[Zope3-dev] i18n, unicode, and the underline

Shane Hathaway shane@zope.com
Mon, 14 Apr 2003 13:54:25 -0400


Guido van Rossum wrote:
>>From: Shane Hathaway <shane@zope.com>
>>
>>Hmm, Python does try very hard to hide the difference between ASCII 
>>strings and Unicode, so you have a good point.  What's missing is the 
>>ability to clearly distinguish between ASCII strings and binary strings. 
>>  When a function that expects only ASCII or Unicode gets a binary 
>>string, it might blow up, but not every time, and the source of the 
>>error is often hard to find.  This has caused pain for Zope 3 developers.
> 
> What were the sources of binary strings in the cases where it caused
> pain?  Were they string literals or read from a file or socket?

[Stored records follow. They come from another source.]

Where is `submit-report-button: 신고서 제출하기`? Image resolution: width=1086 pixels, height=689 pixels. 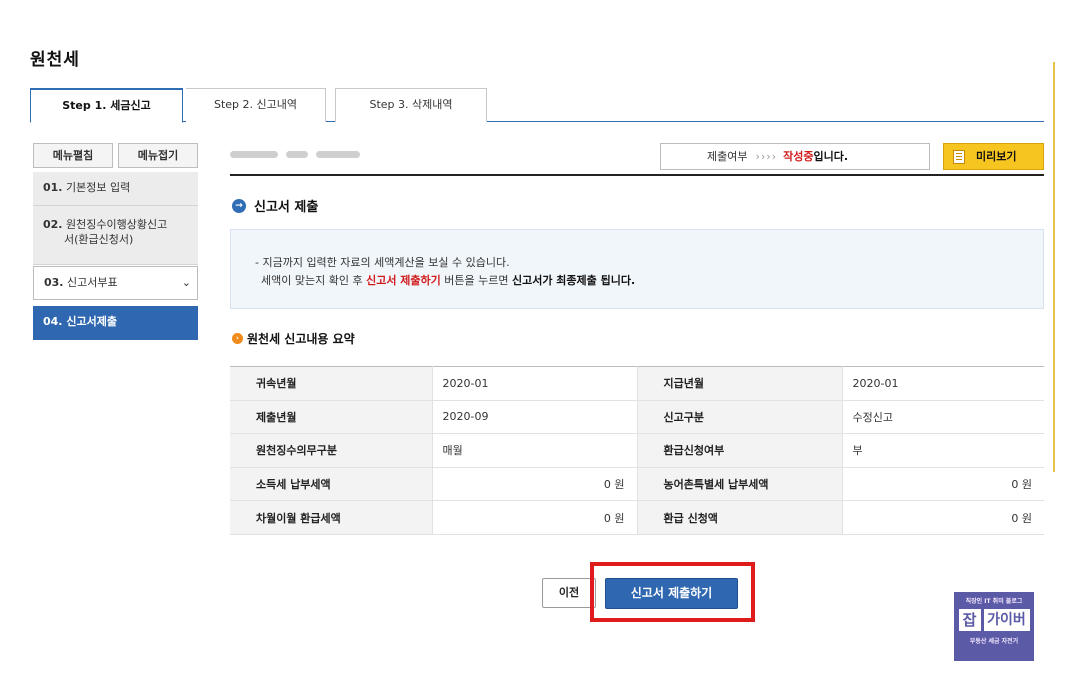
submit-report-button: 신고서 제출하기 is located at coordinates (672, 594).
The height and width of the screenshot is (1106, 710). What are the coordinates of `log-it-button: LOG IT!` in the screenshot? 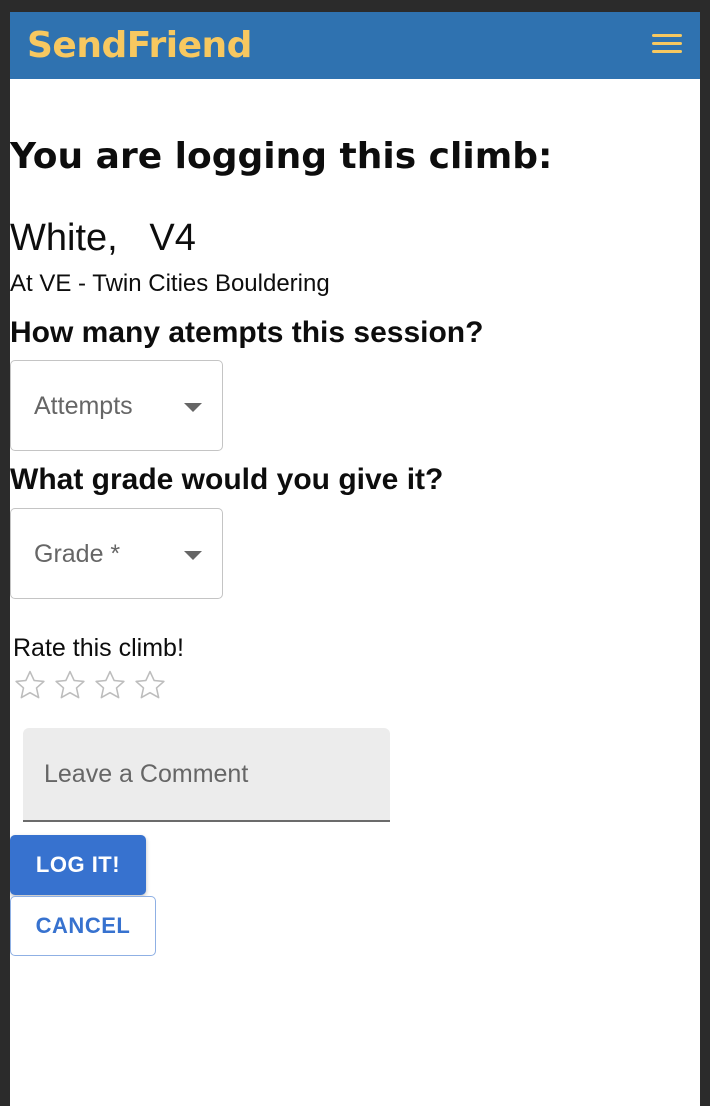 It's located at (78, 865).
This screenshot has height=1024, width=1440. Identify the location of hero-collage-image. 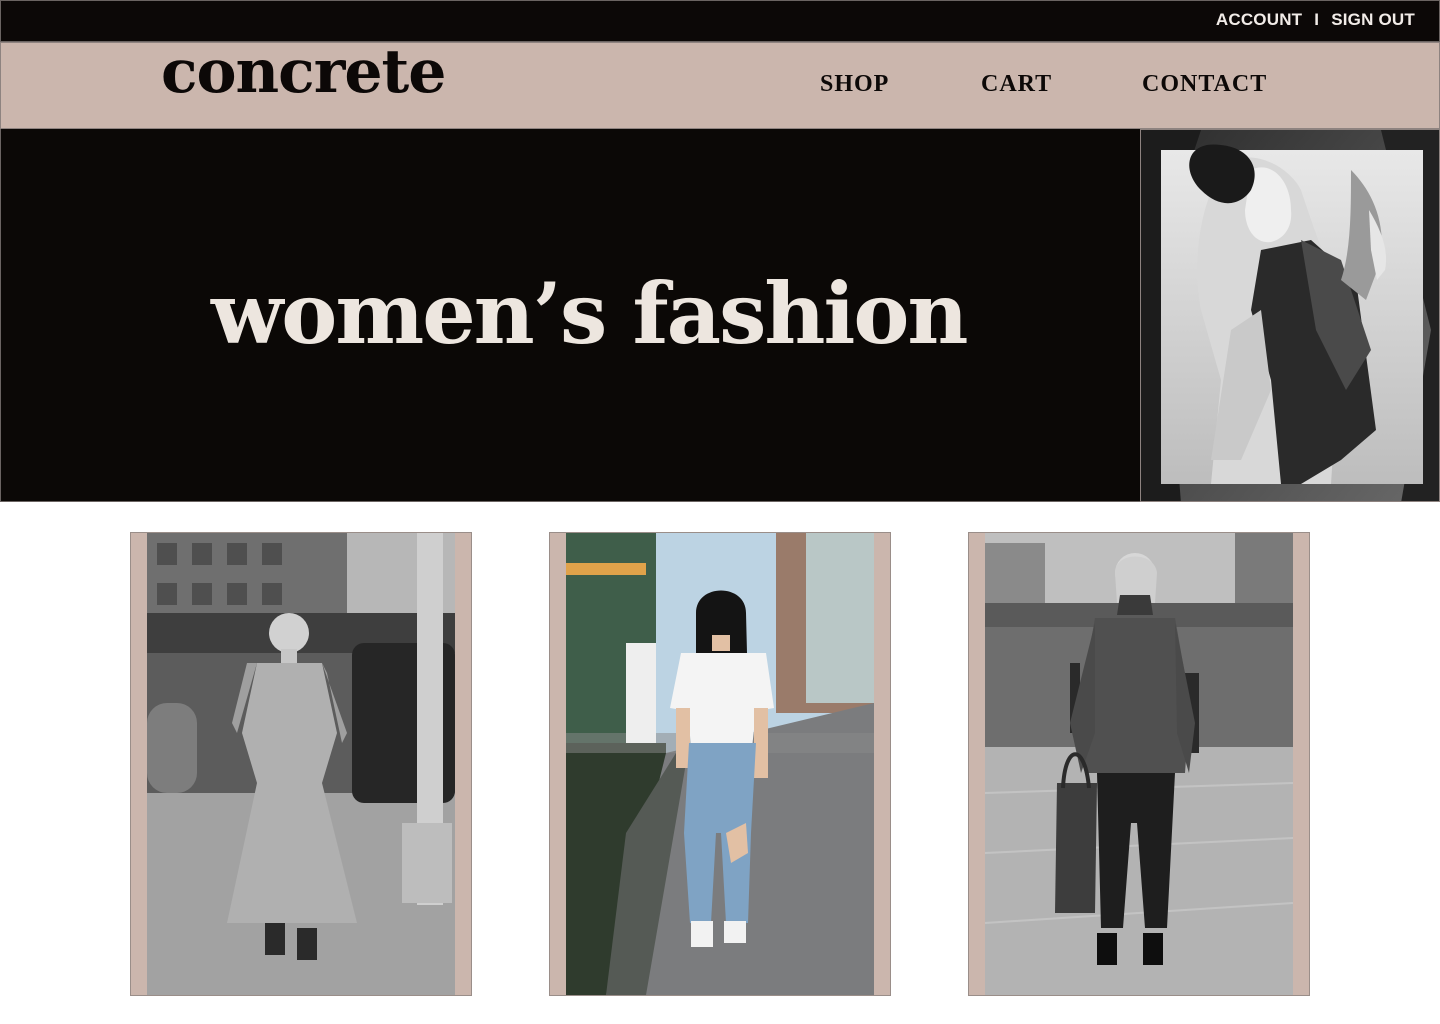
(1290, 316).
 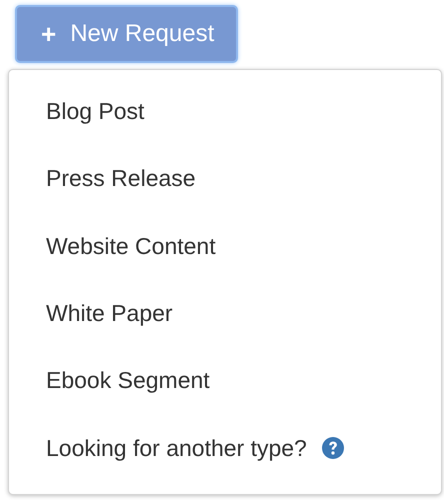 What do you see at coordinates (48, 34) in the screenshot?
I see `plus-icon: +` at bounding box center [48, 34].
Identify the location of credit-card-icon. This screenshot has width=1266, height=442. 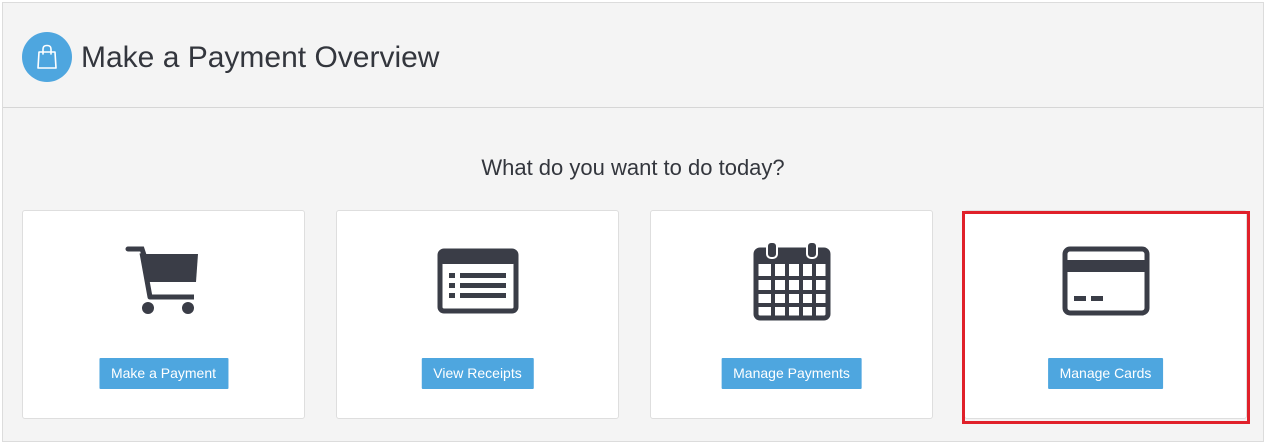
(1106, 281).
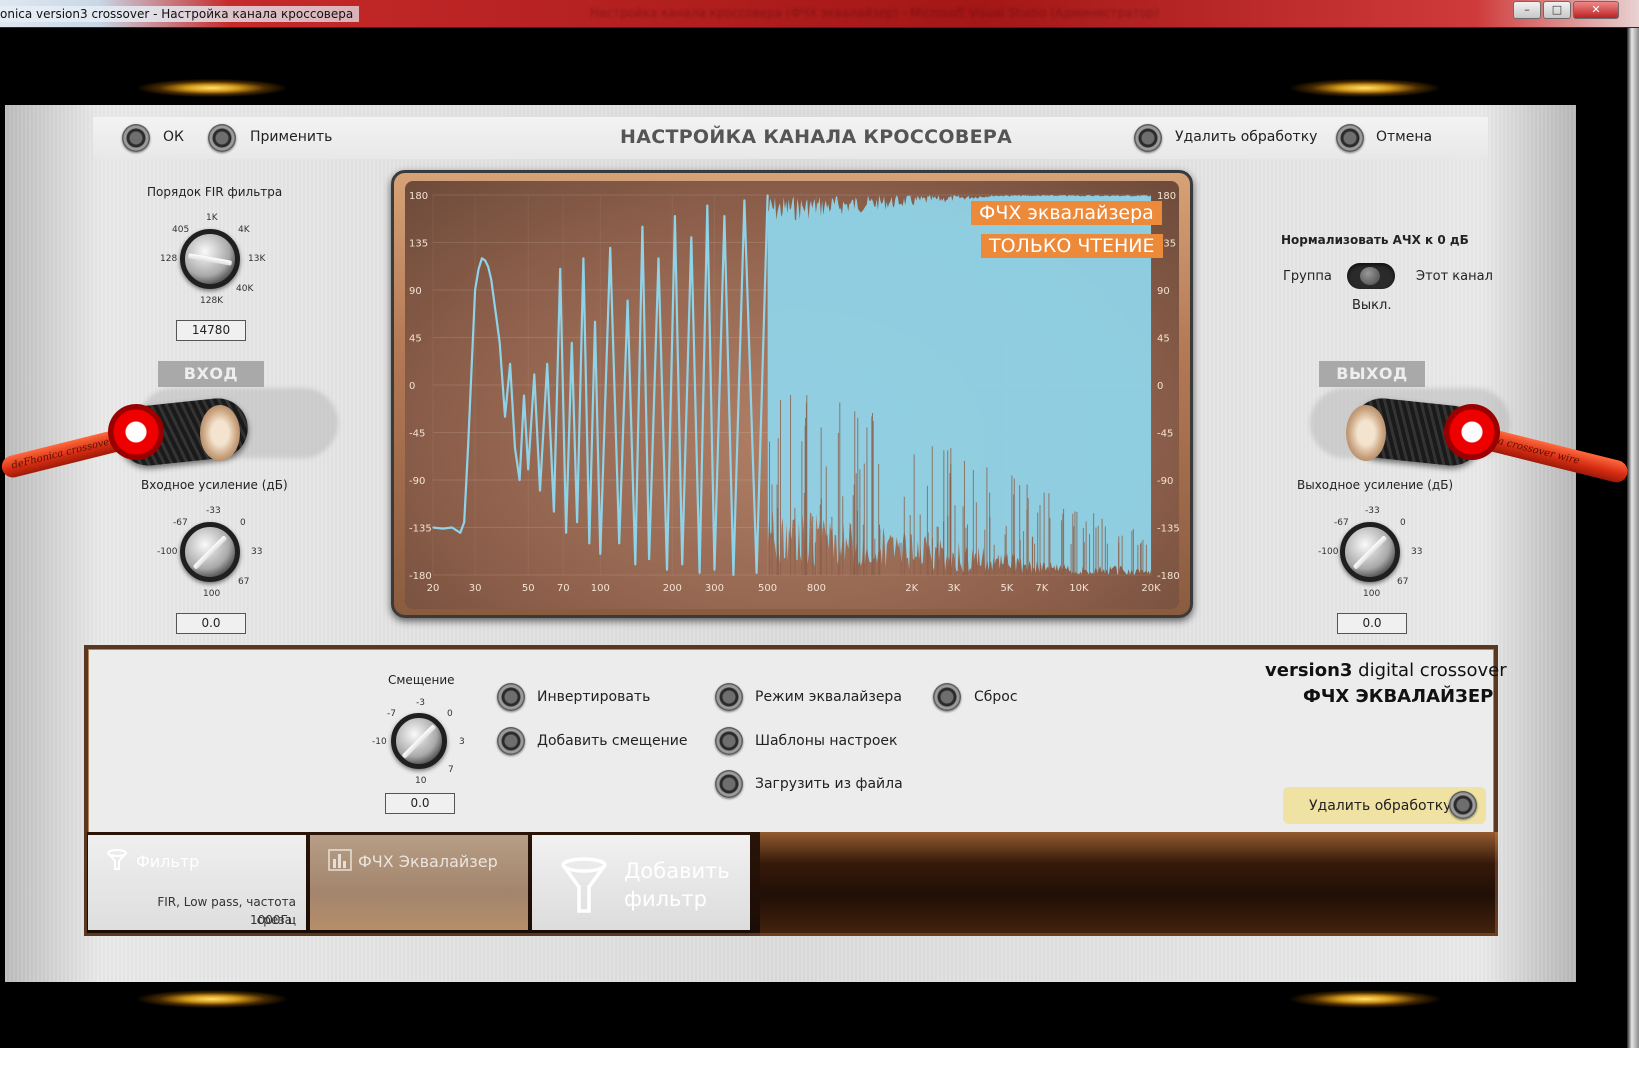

In the case I know about, they were in ZODB.  Jim uploaded an image, but 
Zope wouldn't serve it back.  It took a while to figure out that the 
HTTP server was trying to mix a Unicode HTTP header with binary image data.

Admittedly, since then I've figured out that we shouldn't try to send 
Unicode HTTP headers over the wire.  There is no way to specify the 
encoding for headers, AFAIK, so I think headers are limited to 7 bit ASCII.

So, everyone, aren't there any other examples of binary strings mixing 
unexpectedly with Unicode?  If not, surely the "u" prefix is unnecessary.

Shane